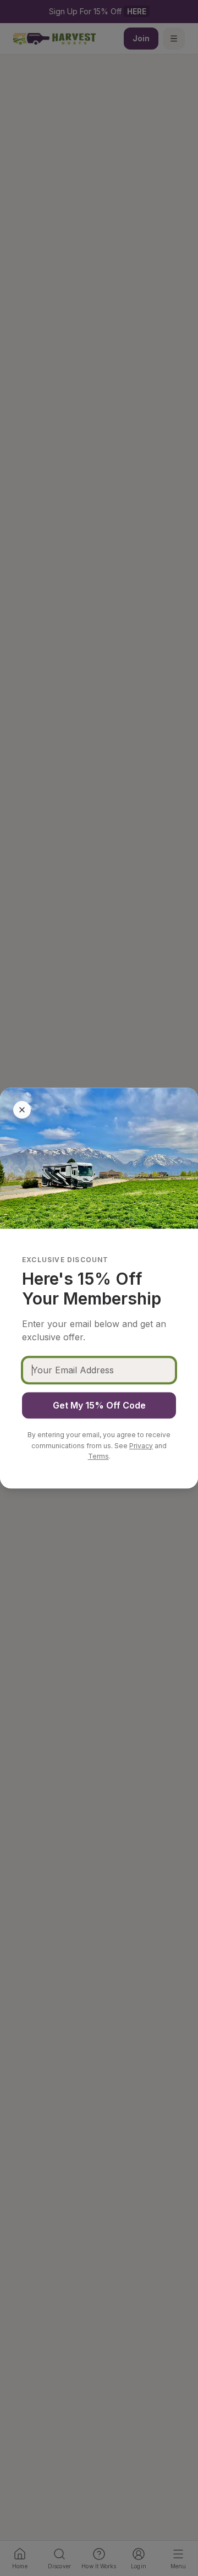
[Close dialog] (22, 1109)
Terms (98, 1456)
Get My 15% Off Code (99, 1405)
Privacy (141, 1446)
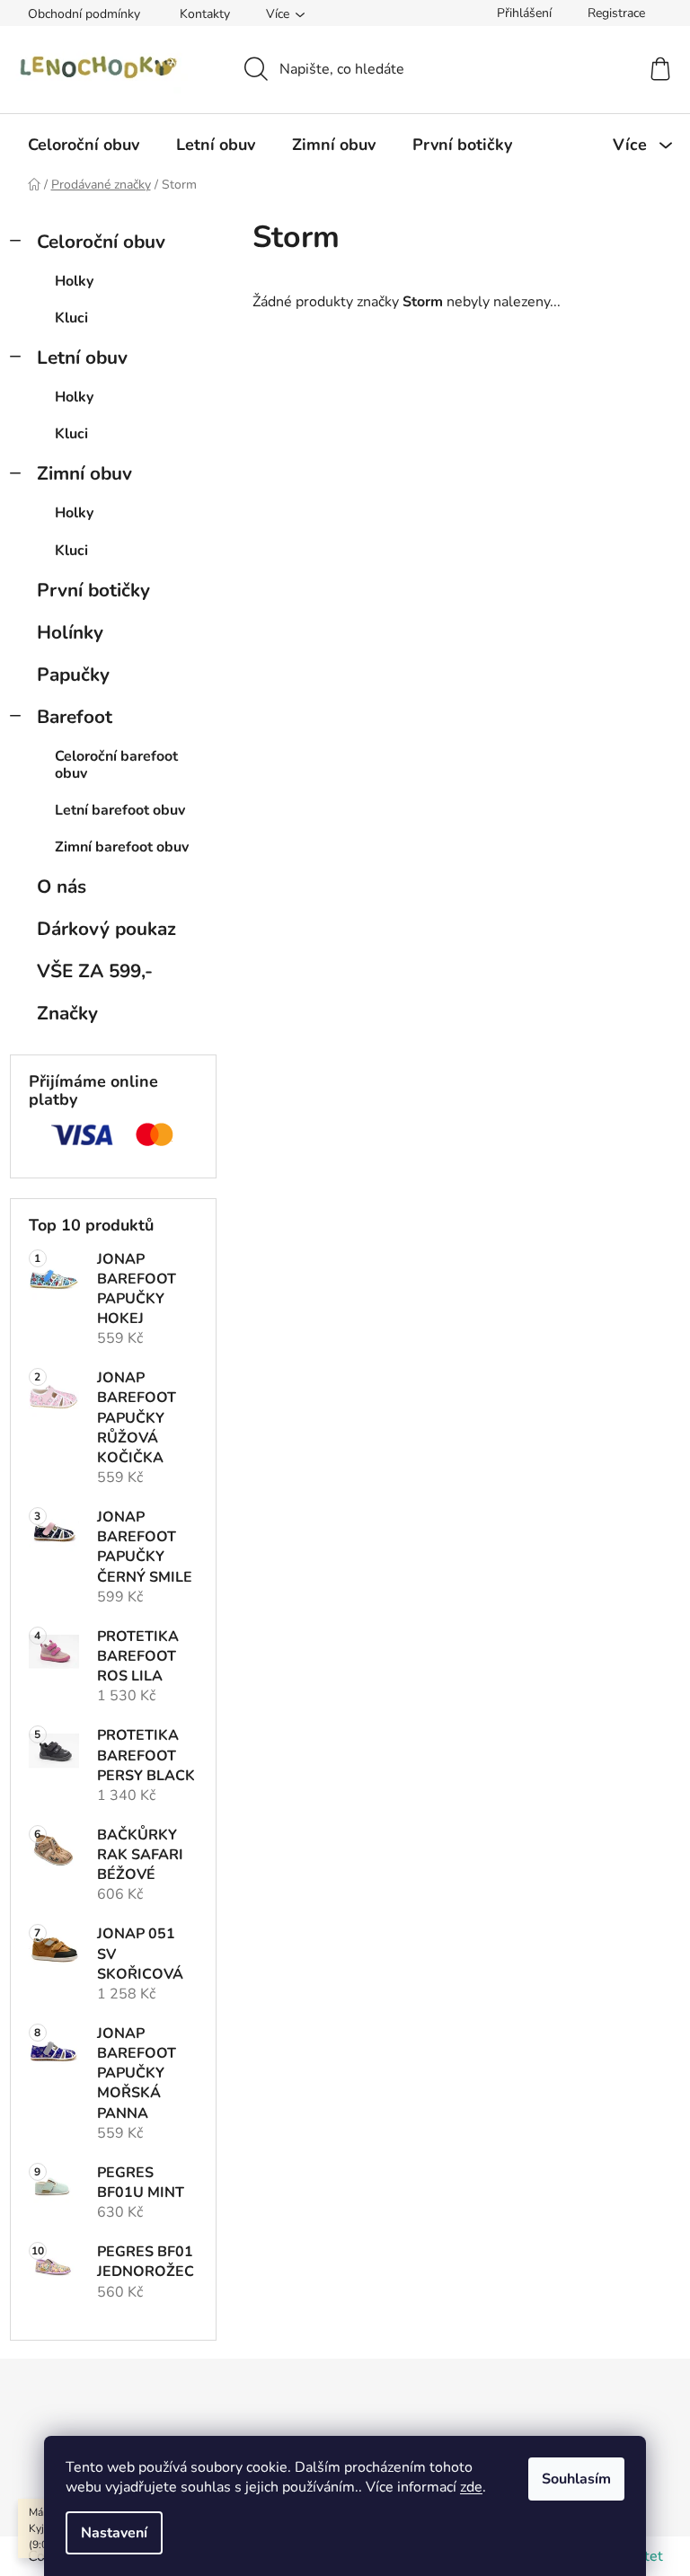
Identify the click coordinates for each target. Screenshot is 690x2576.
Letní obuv (82, 357)
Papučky (73, 674)
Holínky (70, 632)
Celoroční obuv (101, 241)
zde (471, 2487)
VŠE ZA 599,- (95, 971)
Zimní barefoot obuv (122, 847)
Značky (67, 1013)
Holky (74, 281)
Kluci (71, 318)
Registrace (616, 13)
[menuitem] (83, 144)
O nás (61, 886)
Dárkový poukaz (106, 928)
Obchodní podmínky (84, 13)
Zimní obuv (84, 473)
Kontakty (205, 13)
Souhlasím (576, 2479)
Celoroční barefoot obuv (116, 764)
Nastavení (114, 2533)
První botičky (93, 590)
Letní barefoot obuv (120, 810)
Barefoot (74, 716)
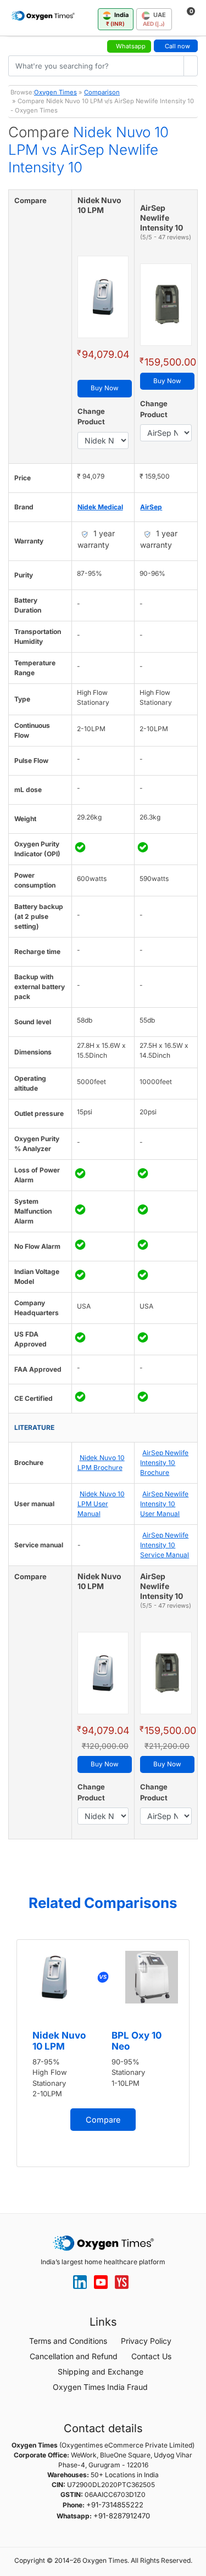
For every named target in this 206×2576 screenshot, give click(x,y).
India (117, 19)
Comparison (102, 92)
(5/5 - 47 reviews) (165, 237)
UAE (154, 19)
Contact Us (151, 2356)
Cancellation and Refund (74, 2356)
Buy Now (105, 388)
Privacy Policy (146, 2340)
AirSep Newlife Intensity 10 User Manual (164, 1504)
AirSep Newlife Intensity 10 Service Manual (164, 1545)
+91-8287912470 (121, 2515)
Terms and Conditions (68, 2340)
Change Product (91, 416)
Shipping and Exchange (100, 2371)
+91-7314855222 (114, 2504)
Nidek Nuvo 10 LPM (59, 2041)
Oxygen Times (55, 92)
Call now (177, 46)
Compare (103, 2119)
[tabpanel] (103, 2053)
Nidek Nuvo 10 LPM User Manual (101, 1504)
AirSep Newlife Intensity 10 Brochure (164, 1463)
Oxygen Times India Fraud (100, 2387)
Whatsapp (131, 46)
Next (195, 2058)
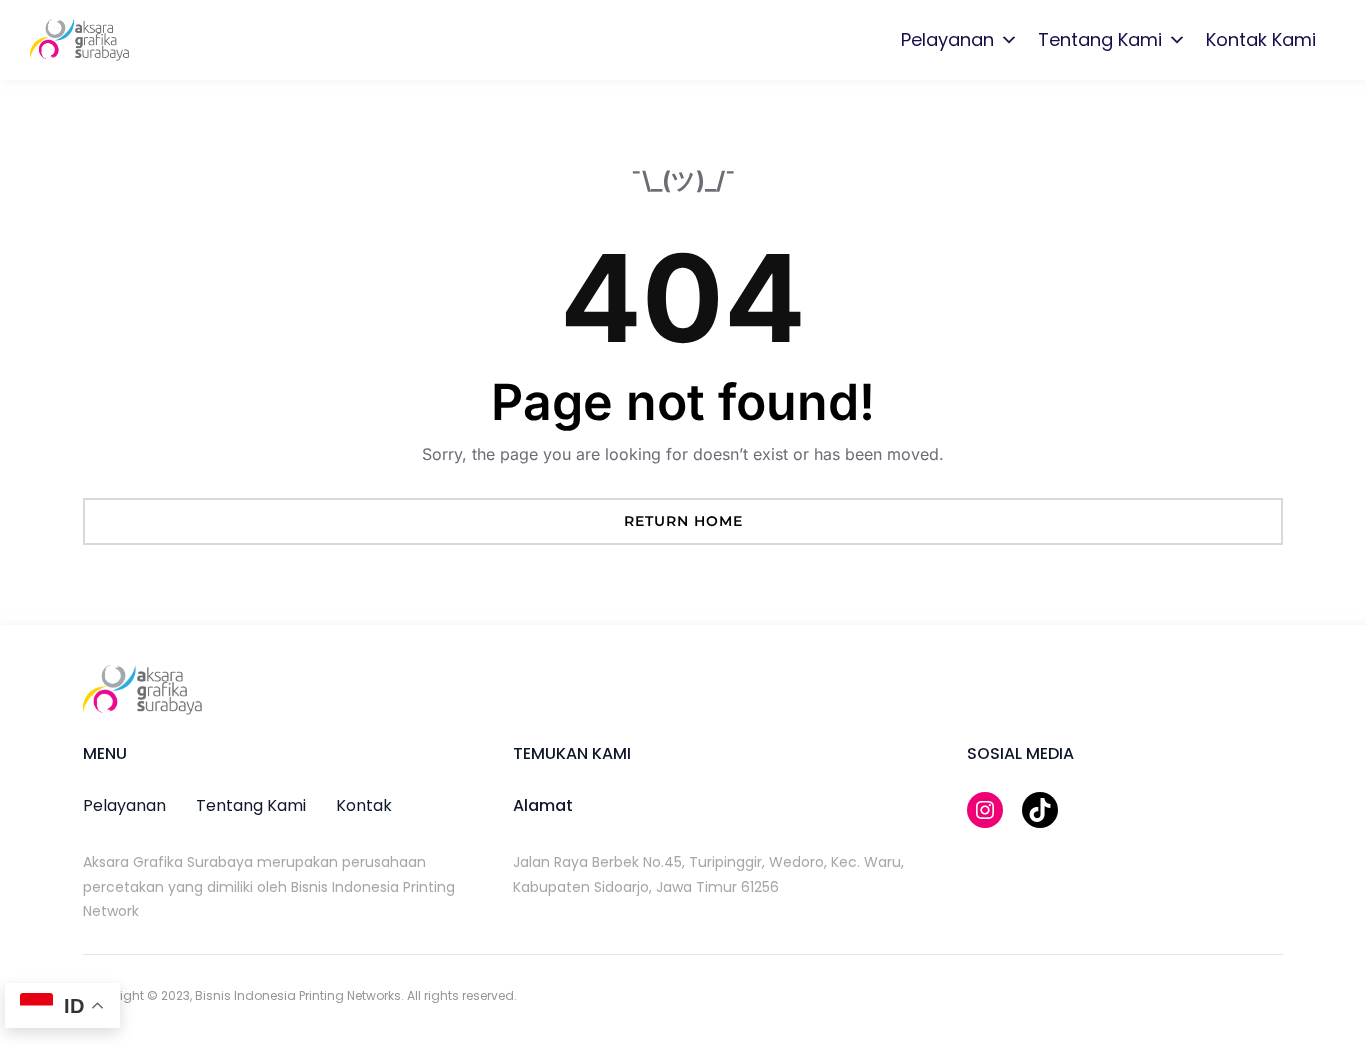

—————

• _ASSIGNED TASK_
What are the lines of the data above that include the string "target"? Copy them.

• _ANSWER TO THE PROBLEM_
Identify the click coordinates for each target. Screenshot is 690x2576.
For every named target in this 206×2576 screenshot, give click(x,y).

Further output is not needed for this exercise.